The Shiva temple on the banks of the river near the old Peepal tree was thronged by devotees morning and evening. The reflection of the morning Sun made the river waters orange, and the river seemed like an ascetic in flowing ochre robes, bowing to the temple of Shiva right in front of it. Birds chirping on the tree seemed to chant some sacred hymn. While devotees from far and near came with offerings of flowers, fruits, milk and sweets to have a glimpse of their deity. Fragrance from the incense sticks wafted through the air around the temple alongside the sound of bells. Small bushes of tulsi graced the entrance of the brick floored shrine. In the center of the temple stood the black, rock-solid Shiva-linga. Water poured on its top through a pierced copper vessel, constantly keeping it bathed and clean. Devotees offered flowers and milk bowing in reverence to the deity, while ants feasted on bits of fallen sweets given in prasad.
Along the north wall stood three banana trees in a row, at the end of which was the simple and humble abode of Deenanath the temple priest. Deenanath would get up early each morning and after cleaning around the temple and bathing, would sit for hours chanting the name of his lord Shiva. His wife Janaki accompanied him in his chanting, sometimes his son too would wake up along with him, but would soon go off to sleep again. Deenanath and Janaki would wash the temple daily and furnish it with fresh flowers which they grew in the nearby yard. Janaki would prepare a sweet that would be distributed to the devotees as prasad. This was a daily family ritual for them which kept them happily busy. Their son, Surya, however was not a devoted sort. But Deenanath never imposed the rituals on him. Deenanath believed that devotion, like friendship, could not be imposed. He believed that it was a spontaneous flowering that took its own time to grow and blossom.
But as time passed by he grew anxious for handing over the temple responsibilities. He knew he was growing old and needed someone to take over the charge of the temple so that the devotees always had a place to visit. So he thought of talking about this to Surya who was now a mature adult and though independent, showed some interest in the temple.
When he finally spoke to Surya, he refused, saying, "Baba I cannot do this job".
"But why, what is wrong with this? You would anyway take up a job somewhere, here I am offering you one, and the good thing is you know everything about it."

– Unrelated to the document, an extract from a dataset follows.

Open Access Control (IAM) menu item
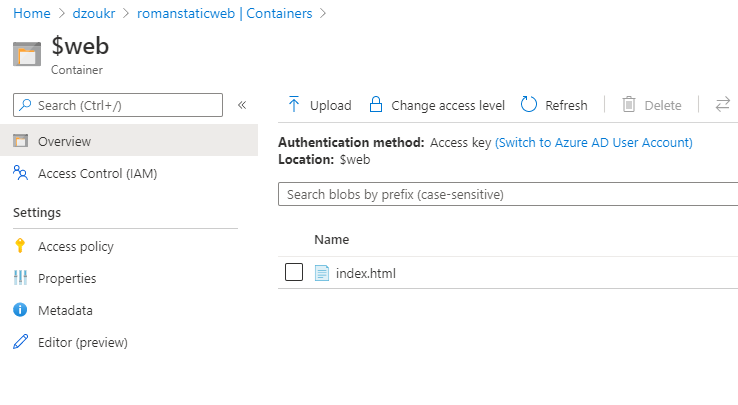Image resolution: width=738 pixels, height=405 pixels. [97, 173]
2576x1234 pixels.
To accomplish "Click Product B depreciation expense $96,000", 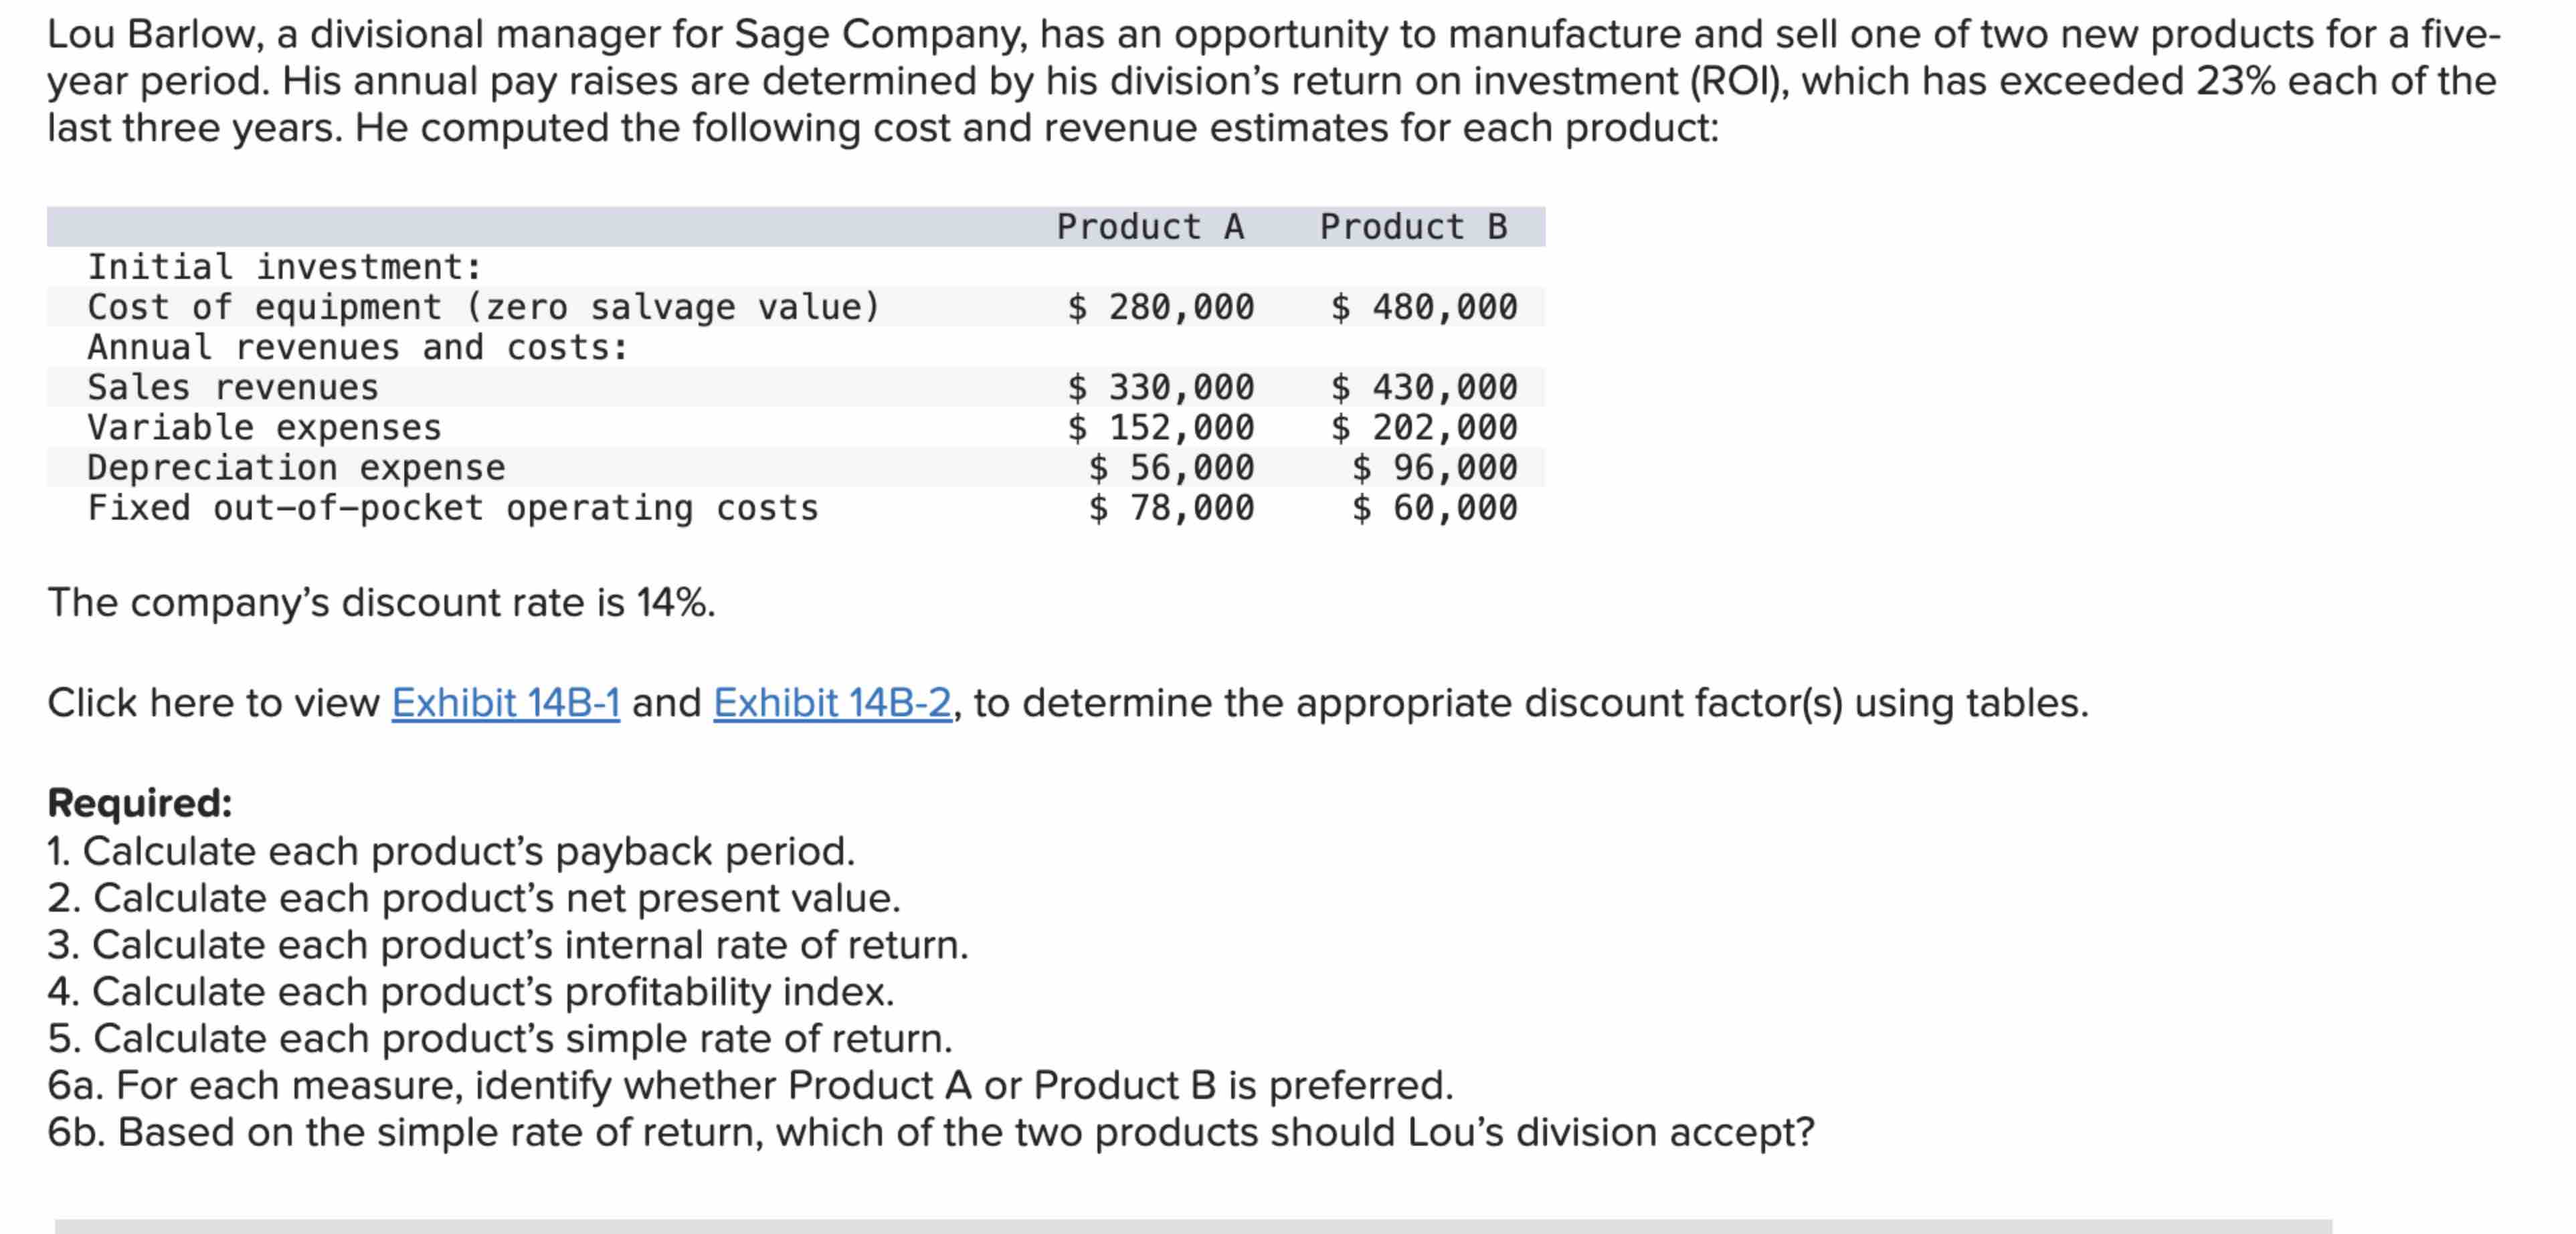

"Yes I know everything about it, I know that you will be a devotee for a lifetime but never be the Lord. You work from morning to evening, making this place worthy of worship yet this work is not acknowledged. Those part time devotees who visit the temple kneel and bow to the rock statue of your lord and completely ignore your existence! Our family feeds on the offerings made to that rock idol. I feel ashamed that your status is even less than a rock! This job is humiliating and self-insulting." blurted Surya.
Deenanath was taken aback by his son's words. He knew that Surya was not the devout kind, but his views about his work came as a big blow to his devoted heart. He felt broken within, and though outwardly calm he was shattered within. He tried to gather himself up, and regaining his composure said,
Son, you are free to choose the work of your choice, but there is a misunderstanding you have regarding my work and I need to clear that. Had I been desirous of status I would not be here in the first place. I am here for my love for Shiva, who has been my constant companion in life; and the devotees who visit the temple are bringing something more precious than what is visible to you. They bring with them a gift of devotion. Their eyes can see God in a rock and that is great. Bowing to something powerful is natural, but bowing to something that is considered weak and worthless as in your views, simply a rock, is what I call devotion. Their coming with this feeling feeds the devotee in me. This gift is invisible and perhaps the most valuable gift that they bring. Their devotion is what endears them to me, and whatever I do for them is my way of expressing my love for them. I am happy to have a lifetime or more of devotion, as the creation of devotion is something as great as God.
Still if you think that status is something that is brought by something other than love and devotion, you are free to choose a status of your choice.
Both father and son then proceeded to light a lamp in the temple. That evening was dark no more!